2011年09月21日

日本の防衛・原発産業に狙い

IHIは20日、同社のサーバーやコンピューターがサイバー攻撃を受けたことを明らかにした。現時点ではウイルスには感染しておらず、情報流出はないとしている。同社は、すでにサイバー攻撃によるウイルス感染が明らかになっている三菱重工業と同様に、防衛関連や原発関連を手がけており、日本の防衛・原発産業が大規模なサイバー攻撃のターゲットになっている可能性もある。
IHIでは、詳細な社内調査に乗り出すとともに、警視庁に情報提供した。同業の川崎重工業も調査に乗り出した。
IHIは、防衛省向けの戦闘機のエンジンを製造しているほか、造船部門で護衛艦を建造。原発の圧力容器や格納容器も製造している。

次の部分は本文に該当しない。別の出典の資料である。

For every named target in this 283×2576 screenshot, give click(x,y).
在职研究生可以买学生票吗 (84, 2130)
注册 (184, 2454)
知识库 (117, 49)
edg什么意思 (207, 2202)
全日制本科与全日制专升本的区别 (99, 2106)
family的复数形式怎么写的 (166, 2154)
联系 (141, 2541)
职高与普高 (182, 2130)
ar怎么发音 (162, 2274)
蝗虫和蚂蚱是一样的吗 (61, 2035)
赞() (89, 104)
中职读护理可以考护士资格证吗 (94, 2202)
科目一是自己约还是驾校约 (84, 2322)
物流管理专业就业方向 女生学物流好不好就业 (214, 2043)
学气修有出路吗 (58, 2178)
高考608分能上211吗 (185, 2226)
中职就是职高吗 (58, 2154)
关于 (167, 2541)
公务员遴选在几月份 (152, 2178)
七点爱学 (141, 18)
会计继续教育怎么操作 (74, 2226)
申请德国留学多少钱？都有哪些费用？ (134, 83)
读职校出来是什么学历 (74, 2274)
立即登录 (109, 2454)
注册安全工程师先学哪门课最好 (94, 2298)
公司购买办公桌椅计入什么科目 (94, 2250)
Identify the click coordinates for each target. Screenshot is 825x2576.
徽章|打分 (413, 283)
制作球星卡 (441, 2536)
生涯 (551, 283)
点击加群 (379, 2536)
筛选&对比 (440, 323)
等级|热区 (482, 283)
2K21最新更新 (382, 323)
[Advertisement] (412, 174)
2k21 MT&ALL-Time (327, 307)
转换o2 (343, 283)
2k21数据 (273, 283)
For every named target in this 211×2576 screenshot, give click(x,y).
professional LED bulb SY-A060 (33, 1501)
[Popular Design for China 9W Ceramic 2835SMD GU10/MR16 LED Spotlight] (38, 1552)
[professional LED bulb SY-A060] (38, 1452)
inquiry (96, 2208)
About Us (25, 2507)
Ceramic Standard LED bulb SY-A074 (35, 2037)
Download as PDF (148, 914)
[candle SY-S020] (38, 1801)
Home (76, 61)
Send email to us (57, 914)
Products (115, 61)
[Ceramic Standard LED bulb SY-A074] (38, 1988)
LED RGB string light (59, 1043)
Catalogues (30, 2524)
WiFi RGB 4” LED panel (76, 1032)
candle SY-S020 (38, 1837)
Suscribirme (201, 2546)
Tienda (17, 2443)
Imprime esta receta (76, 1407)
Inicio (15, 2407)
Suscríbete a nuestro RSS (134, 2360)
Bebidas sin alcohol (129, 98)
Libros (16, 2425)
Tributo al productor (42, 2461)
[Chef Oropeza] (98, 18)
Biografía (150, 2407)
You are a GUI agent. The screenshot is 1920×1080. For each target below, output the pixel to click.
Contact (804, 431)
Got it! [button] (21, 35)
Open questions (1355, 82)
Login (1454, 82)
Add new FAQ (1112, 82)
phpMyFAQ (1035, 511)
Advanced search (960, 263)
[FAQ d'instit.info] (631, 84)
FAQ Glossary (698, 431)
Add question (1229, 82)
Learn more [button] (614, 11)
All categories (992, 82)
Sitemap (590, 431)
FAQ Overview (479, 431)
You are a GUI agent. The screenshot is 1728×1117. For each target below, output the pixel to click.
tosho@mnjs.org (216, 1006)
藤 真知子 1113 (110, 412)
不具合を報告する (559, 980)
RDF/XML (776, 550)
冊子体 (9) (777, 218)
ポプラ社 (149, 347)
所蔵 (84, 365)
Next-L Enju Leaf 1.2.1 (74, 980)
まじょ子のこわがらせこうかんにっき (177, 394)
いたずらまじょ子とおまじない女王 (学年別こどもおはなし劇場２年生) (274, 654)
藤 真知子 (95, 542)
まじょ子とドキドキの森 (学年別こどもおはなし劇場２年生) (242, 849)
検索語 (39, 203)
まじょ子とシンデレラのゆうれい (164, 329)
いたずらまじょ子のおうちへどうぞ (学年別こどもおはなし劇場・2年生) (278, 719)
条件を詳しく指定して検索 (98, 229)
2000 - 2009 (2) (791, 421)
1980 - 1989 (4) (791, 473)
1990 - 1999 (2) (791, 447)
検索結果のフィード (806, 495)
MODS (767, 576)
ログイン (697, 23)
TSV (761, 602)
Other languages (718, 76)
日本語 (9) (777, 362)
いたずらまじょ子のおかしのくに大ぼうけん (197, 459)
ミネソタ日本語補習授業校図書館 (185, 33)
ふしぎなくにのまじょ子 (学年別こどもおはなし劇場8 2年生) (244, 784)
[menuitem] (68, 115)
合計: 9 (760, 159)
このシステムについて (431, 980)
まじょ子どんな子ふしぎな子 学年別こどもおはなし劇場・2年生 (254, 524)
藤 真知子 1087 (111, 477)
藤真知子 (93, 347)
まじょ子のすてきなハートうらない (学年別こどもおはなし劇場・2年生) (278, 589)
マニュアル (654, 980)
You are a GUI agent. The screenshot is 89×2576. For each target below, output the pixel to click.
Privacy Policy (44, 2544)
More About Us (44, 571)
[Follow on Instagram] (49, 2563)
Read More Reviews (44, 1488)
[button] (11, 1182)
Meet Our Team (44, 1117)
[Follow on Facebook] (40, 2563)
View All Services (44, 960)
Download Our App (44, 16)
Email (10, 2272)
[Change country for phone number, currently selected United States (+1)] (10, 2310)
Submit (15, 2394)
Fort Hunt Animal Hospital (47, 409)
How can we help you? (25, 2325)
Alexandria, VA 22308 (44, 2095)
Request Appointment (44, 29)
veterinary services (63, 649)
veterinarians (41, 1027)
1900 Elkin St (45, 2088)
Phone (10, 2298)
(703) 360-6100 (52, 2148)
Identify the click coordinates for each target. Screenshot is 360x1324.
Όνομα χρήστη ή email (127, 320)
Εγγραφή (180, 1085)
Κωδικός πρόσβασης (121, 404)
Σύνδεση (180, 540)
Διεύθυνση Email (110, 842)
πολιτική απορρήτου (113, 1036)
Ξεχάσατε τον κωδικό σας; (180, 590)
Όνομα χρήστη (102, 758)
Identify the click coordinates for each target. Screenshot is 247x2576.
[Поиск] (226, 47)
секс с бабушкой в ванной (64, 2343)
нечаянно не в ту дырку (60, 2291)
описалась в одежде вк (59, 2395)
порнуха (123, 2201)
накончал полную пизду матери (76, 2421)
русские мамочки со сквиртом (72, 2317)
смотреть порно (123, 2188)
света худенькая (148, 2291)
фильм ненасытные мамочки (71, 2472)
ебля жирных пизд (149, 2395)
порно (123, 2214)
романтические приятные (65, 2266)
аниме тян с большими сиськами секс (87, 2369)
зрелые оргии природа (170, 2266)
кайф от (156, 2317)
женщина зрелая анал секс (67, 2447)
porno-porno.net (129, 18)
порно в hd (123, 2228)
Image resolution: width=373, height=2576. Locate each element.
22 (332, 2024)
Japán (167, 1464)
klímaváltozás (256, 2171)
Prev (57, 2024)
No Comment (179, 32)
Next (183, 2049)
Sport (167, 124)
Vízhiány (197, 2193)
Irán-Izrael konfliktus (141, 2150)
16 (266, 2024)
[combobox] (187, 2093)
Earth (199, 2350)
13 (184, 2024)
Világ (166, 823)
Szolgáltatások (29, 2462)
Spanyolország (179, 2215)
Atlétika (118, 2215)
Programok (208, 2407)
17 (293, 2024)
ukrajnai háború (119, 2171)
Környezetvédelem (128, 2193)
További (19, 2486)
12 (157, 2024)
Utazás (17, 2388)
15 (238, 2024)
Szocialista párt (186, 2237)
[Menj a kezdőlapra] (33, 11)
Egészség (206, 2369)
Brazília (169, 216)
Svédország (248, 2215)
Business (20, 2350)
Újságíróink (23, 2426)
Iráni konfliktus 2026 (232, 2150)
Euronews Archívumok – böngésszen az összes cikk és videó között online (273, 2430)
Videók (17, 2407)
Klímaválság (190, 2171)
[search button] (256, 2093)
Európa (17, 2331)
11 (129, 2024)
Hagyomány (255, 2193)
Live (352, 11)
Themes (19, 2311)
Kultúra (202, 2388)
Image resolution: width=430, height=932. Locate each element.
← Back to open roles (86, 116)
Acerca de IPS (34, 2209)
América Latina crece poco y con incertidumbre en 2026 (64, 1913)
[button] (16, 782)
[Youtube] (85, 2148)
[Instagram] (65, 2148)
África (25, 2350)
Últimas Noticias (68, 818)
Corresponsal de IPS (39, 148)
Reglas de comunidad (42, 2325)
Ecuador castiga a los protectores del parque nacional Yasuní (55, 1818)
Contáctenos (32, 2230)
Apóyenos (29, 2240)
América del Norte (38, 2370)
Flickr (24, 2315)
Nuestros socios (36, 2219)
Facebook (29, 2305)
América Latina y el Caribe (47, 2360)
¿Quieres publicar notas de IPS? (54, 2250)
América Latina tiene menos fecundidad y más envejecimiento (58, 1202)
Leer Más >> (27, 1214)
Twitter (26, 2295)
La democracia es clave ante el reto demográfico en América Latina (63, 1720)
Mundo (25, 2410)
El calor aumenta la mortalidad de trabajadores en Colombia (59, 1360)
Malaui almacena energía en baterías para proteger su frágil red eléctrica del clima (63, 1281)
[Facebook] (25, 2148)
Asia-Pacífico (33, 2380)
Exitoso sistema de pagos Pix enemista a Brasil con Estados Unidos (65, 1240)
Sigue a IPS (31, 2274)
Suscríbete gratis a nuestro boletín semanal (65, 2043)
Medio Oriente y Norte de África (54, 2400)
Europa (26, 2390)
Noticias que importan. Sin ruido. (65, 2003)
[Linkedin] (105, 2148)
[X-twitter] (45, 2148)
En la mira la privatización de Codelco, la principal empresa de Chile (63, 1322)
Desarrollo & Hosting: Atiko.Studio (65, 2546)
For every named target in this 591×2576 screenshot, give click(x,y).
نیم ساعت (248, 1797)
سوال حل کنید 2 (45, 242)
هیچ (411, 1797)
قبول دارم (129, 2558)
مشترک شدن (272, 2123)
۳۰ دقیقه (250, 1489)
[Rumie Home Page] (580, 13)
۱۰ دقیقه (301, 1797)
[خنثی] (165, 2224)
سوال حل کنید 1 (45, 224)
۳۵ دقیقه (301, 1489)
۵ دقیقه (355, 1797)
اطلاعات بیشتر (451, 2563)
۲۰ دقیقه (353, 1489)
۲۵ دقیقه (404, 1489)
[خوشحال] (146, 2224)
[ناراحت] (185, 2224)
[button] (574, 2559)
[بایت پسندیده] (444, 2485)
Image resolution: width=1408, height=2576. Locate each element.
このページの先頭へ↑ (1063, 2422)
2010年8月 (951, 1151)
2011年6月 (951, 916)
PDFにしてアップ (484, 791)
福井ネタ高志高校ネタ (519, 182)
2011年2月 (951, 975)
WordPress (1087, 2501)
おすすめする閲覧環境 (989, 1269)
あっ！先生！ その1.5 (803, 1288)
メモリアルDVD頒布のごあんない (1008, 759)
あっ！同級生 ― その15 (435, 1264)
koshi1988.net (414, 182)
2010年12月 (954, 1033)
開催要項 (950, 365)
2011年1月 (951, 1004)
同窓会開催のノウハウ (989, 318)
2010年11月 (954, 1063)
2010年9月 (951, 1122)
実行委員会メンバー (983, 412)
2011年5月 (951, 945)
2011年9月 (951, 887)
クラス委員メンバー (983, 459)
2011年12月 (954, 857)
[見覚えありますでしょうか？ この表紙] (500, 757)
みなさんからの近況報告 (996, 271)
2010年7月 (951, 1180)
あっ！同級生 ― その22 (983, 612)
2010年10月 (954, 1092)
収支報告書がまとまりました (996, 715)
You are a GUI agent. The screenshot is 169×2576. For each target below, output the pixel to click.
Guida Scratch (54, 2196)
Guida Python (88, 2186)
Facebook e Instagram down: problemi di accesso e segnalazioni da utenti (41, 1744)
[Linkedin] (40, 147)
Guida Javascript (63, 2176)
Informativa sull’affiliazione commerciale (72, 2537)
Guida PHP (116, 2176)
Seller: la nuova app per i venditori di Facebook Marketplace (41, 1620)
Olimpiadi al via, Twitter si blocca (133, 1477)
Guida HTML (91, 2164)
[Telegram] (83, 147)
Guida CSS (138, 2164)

同社の関係者によると、今春以降、ウイルスが添付された不信なメールが外部から大量に送りつけられたという。メールを開封すると、ウイルスに感染し、外部に情報が漏出する恐れがあるが、現時点では、漏出は確認されていないという。
IHIの釜和明社長は20日開いた業界団体の記者会見で、「昨春に経済産業省から同種のサイバー攻撃についての報告書を受け取ったのを機に、社内調査を行ったところ、攻撃の痕跡を発見した」と説明した。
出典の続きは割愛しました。